Here is how I set up the snek blog you are reading now.
Site overview
www.snekbot.com leads to a Python Flask app, directing users to log in via Discord to access the functions of the snek bot (or taking them straight to the functions if they are already logged in). So the blog, which is just a bunch of static files to be served by nginx directly, needs to be hosted in a subdirectory (/static/blog). Nginx normally serves everything from /var/www/html at the site root, but I changed the location block in the nginx config file so that URLs starting with /static/ are served out of /var/www/html, reserving the actual site root for the Flask app:
location / {
proxy_pass http://localhost:8001/;
proxy_set_header Host $host;
proxy_set_header X-Real-IP $remote_addr;
proxy_set_header X-Forwarded-For $proxy_add_x_forwarded_for;
}
...
location /static/ {
alias /var/www/html/;
index index.html;
try_files $uri $uri/ $uri.html =404;
}
The site root is directed to a port on localhost, where the Flask app is served by Gunicorn. /static/ serves everything out of the /var/www/html folder. The combination of an index directive and a try_files directive tells nginx to first try and serve the URL directly, then to look if there’s a directory containing index.html that matches the page, then finally to see if there is simply an html file not in a nested directory that matches the URL. All these directives are needed because there are certain static pages not part of this blog, like the aquarium stream page at www.snekbot.com/static/tank .
Generating the static site
I followed the quick start guide at https://gohugo.io/getting-started/quick-start/ , with some modifications. Rather than install a theme as a submodule, I just pulled the repo from https://github.com/wd/hugo-classic and manually copied the files across.
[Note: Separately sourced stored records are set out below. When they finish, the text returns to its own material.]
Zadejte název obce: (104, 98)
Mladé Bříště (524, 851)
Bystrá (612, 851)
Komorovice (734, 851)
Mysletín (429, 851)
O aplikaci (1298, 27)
It was important to properly configure the baseURL parameter in the hugo.toml config file, to reflect the fact that the site is in a subdirectory.
baseURL = 'https://www.snekbot.com/static/blog/'
languageCode = 'en-us'
title = 'snek dev blog'
theme = 'classic'
# Enable this for tailwind in markdown files
[markup.goldmark.renderer]
unsafe=true
# Add menu links to things from /content/ here (eg. markdown.md)
[[menu.main]]
name = "posts"
url = "/posts/"
weight = 1
[[menu.main]]
name = "about"
url = "/about/"
weight = 1
Rather than having images associated with “page bundles”, where each image is in the directory corresponding to the page, I wanted images in a centralised location. This is accomplished by storing the images in static/images in the Hugo site folder. So in the markdown document, specifying the path like this:
![Test Image](/static/blog/images/moco.jpg)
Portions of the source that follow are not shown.